The chart doesn't really say where they have taken the PAR reading from... surface, substrate, reaching the plants etc... unless I've missed it somewhere...


----------



## Hoppy (Dec 24, 2005)

Before a chart like that can mean anything you have to first define what you mean by "PAR Level". When I use that term I mean the PAR measured at the substrate level. Unless your light fixture is mounted 10 feet above the tank, the PAR will be considerably higher near the water line than at the substrate, and the plant will be growing through a range of PAR values, lowest at the substrate, highest at the water level.


----------



## micheljq (Oct 24, 2012)

Hi,

Is this a company which sells lighting? I would take this with a pinch of salt, 40 PARs a minimum to grow Anubias? I don't think so, this plant's requirements are very low.

Michel.


----------



## shawnwaldon (Dec 5, 2013)

I don't think they are concerned with the depth of the area the PAR reading is at. I think they are just giving you a range that the plant's PAR levels are "recommended" to be at whatever distance the plant is from the light. They do give a minimal, ideal, and maximum recommendation. As with anything "recommend" is a loose term. I have also grown low - medium light plants with a low PAR rating. I am building a high tech aquarium and will be most likely be purchasing my LED fixture from BML and they have a very high PAR rating so I thought it was good to see a list that gave such a broad range of ratings. I guess I will just have to try it out and see what I can do.


----------



## Hoppy (Dec 24, 2005)

shawnwaldon said:


> I don't think they are concerned with the depth of the area the PAR reading is at. I think they are just giving you a range that the plant's PAR levels are "recommended" to be at whatever distance the plant is from the light. They do give a minimal, ideal, and maximum recommendation. .....

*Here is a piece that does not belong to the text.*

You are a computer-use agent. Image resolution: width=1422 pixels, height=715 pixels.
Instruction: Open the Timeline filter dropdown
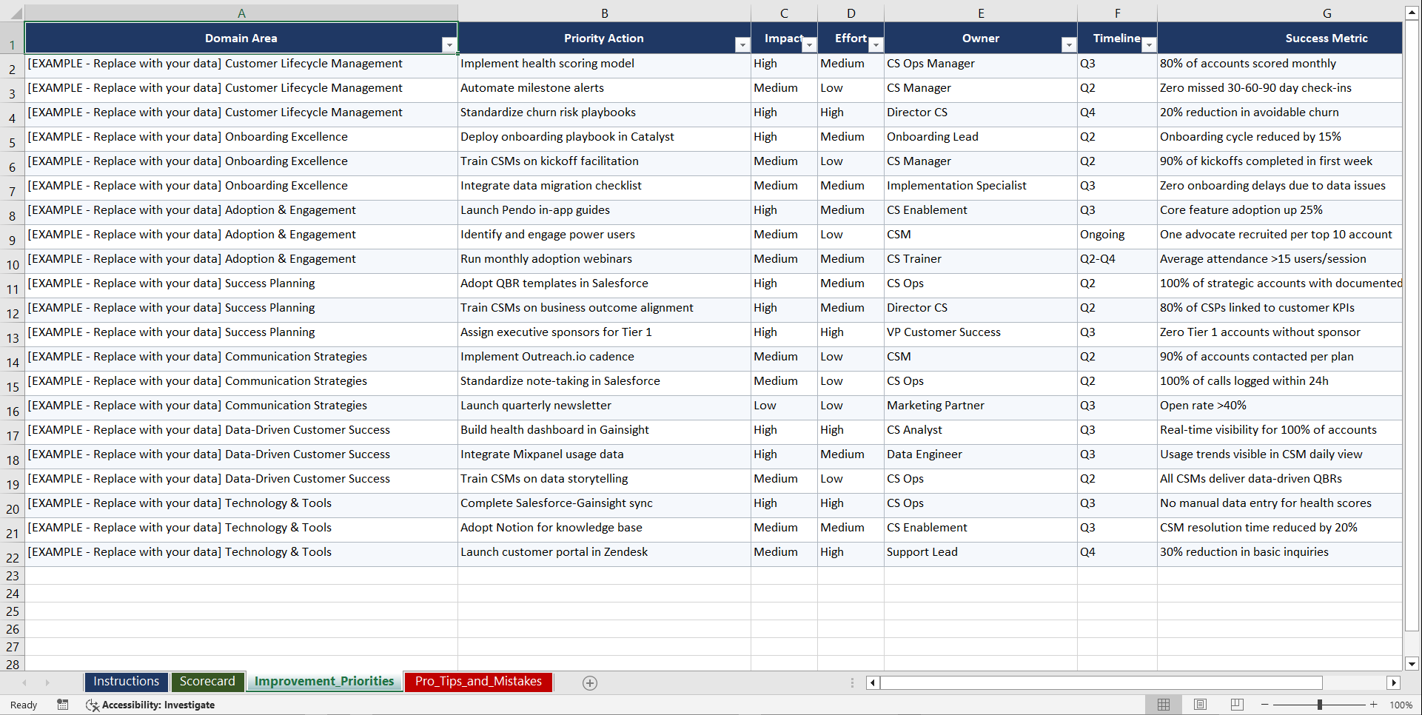1148,45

Then, they are just wrong. Without the slightest question, they are wrong. Far too many people have grown many of those plants with much lower light levels, and they grew very well. Unfortunately, when people see such an apparently comprehensive table they assume it is correct. This one is not correct, however you interpret it.


----------



## plantbrain (Dec 15, 2003)

shawnwaldon said:


> I was looking around at websites the other day and cam across this chart. If this is accurate then my mind is blown on how high of a PAR rating is recommended for plants on this list. Here is a link to the list. Any opinions?
> 
> http://answers.seneye.com/en/Aquarium_help/what_is_PAR_?/fresh_water_plant_PAR_levels


This is BS.

They made up this stuff. 

And I'm being "nice". :hihi:


----------



## shawnwaldon (Dec 5, 2013)

Hoppy said:


> Then, they are just wrong. Without the slightest question, they are wrong. Far too many people have grown many of those plants with much lower light levels, and they grew very well. Unfortunately, when people see such an apparently comprehensive table they assume it is correct. This one is not correct, however you interpret it.

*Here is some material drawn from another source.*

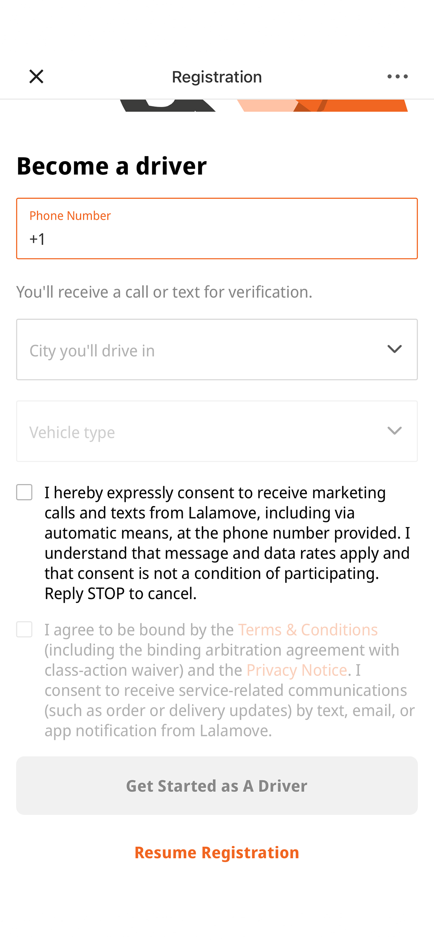Tap the Resume Registration link

[216, 852]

That is the reason I post stuff like this, so people can see what us experienced aquarists have to say about it.


----------



## shawnwaldon (Dec 5, 2013)

So then that begs the question, what is an ideal PAR level to grow the majority of plants. IMO I think that having a PAR level around 50 or 60 is a good middle ground for growing a verity of low - high light requiring plants. I would also implement co2 in the system to help the plants grow. The aquarium in my main pic was a 29 tall and I used a finnex ray 2. It grew the medium to high light plants that were tall very well, but my ground cover was very slow growing. The PAR for the fixture at substraight level in my aquarium was only around 35,but mid tank par level was what I called my sweet spot of 50-60.


----------